Ontario’s Ombudsman must review the government’s back-to-school plan to ensure it’s living up to vital safety standards, the province’s Official Opposition said in a formal request for the watchdog to investigate the reopening strategy.
The New Democrats’ education critic, Marit Stiles, wrote in the letter released Wednesday that she wants the Ombudsman to determine if measures are in place to meet standards recommended by experts.
Ms. Stiles notes in the letter to Paul Dubé that the Ombudsman’s purview includes school boards, and argues an urgent investigation is required to address the “confusion or anxiety” felt by many.
“[Parents] need positive reassurance that every possible step necessary for a safe, healthy reopening of schools will happen,” Ms. Stiles wrote. “Teachers need security that their own health, not to mention that of their students, will not be put at undue risk by going back to physical classrooms.”
Mr. Dubé’s office could not immediately provide comment on the NDP’s request.
With just days to go before classes start, the Ford government has faced increasing pressure over its COVID-19 pandemic back-to-school plan.
School boards, teachers’ unions and some parents have called on the government to mandate smaller class sizes to ensure physical distancing is possible in the classroom, and provide funding to make it happen.
The province’s strategy will see students in kindergarten through Grade 8 return to school without any reduction in class sizes, although students will spend the day in a single cohort to limit contact with other children.
Many high schoolers will also be in class full-time, though secondary students at 24 boards across the province will do half of their classes online in an effort to curb the spread of the novel coronavirus.
Premier Doug Ford has defended his plan repeatedly in recent weeks, calling it the best in the country, and something that was created in consultation with experts.
Asked for his reaction to the NDP request on Wednesday, Mr. Ford instead praised the work of principals in the school system and attacked the province’s teachers’ unions.
“Why don’t they pitch in,” he said of the unions. “Why don’t they be positive instead of painting a picture of apocalypse. The world’s coming to an end. Why don’t they jump in there like the great principals that I’ve talked to [have].”

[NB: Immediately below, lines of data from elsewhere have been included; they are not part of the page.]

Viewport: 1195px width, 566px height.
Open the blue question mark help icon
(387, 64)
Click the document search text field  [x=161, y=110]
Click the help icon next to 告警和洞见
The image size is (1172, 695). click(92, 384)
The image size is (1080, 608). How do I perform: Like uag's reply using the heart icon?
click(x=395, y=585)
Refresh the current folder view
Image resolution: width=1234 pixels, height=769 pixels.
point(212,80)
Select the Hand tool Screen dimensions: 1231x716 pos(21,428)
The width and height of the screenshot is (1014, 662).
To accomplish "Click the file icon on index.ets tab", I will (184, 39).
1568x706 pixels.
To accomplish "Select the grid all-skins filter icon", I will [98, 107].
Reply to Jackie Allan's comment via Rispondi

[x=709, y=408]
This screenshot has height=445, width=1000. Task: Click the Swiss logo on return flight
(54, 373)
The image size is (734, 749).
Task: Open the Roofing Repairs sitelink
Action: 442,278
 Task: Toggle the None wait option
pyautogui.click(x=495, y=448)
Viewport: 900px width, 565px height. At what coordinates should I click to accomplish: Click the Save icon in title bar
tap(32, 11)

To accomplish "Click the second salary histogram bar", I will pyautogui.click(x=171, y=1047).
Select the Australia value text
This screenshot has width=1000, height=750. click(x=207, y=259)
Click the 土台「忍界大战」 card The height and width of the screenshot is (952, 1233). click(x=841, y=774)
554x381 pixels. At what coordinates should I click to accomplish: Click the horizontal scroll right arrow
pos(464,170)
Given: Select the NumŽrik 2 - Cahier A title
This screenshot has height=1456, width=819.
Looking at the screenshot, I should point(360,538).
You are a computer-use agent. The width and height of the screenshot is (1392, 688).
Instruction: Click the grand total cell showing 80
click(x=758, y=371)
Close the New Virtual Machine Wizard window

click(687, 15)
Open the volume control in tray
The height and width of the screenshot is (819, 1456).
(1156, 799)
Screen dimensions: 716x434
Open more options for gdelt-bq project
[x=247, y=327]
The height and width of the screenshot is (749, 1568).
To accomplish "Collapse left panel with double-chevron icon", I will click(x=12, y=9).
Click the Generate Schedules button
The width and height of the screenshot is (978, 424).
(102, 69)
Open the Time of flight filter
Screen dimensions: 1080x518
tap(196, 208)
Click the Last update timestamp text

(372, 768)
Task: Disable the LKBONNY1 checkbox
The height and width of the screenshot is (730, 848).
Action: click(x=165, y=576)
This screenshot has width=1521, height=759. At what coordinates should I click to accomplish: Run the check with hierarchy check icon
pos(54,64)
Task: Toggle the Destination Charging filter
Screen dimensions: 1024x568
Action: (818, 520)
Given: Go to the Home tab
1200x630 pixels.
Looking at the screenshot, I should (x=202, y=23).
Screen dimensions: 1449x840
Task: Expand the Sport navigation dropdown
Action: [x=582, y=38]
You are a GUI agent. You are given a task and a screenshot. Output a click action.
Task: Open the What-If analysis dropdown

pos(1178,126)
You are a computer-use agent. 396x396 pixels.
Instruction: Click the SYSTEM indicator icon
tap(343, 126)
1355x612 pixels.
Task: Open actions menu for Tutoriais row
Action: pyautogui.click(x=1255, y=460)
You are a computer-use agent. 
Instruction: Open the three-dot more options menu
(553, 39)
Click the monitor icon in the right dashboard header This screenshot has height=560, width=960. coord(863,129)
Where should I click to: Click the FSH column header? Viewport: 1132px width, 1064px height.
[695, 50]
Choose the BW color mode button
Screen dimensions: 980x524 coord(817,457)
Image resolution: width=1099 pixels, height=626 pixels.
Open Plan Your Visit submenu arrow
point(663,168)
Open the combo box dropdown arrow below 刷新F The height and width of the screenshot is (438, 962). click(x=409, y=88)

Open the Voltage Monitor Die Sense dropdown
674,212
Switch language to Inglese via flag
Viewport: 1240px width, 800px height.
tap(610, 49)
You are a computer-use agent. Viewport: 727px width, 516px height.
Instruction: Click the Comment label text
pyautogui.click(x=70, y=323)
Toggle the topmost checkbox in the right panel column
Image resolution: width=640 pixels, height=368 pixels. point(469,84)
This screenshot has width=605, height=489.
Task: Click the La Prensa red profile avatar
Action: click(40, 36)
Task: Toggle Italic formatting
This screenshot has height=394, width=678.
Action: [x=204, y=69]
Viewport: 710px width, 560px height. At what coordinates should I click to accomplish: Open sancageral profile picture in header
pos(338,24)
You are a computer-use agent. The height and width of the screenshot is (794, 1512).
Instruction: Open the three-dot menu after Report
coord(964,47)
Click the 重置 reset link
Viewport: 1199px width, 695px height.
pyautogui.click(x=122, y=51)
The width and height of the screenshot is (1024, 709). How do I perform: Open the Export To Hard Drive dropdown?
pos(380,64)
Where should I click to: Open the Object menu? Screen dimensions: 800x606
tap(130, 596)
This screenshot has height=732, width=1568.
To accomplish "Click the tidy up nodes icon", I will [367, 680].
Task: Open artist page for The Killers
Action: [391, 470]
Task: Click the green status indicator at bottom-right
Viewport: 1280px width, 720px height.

Mr. Ford also stressed that his government is ready for the return to school beginning next week. “It’s all hands on deck,” he said. “We have this one. We’re ready.”
Earlier this week, Ontario’s four major teachers’ unions appealed to the province’s labour board about Mr. Ford’s back-to-school plan. They alleged it violates provincial workplace laws and want a series of changes made to lower class size and address concerns about school ventilation.
The unions have also said the government has not consulted them on the development of their school reopening strategy.
Meanwhile, Ontario reported 133 new cases of COVID-19 and no new deaths from the coronavirus Wednesday. There were also 137 cases newly marked as resolved.
The total number of cases now stands at 42,554, which includes 2,812 deaths and 38,506 cases marked as resolved.
Health Minister Christine Elliott said 29 of the province’s 34 public-health units are reporting five or fewer new cases, and 21 are reporting none.
The province was able to complete 24,004 tests over the previous day.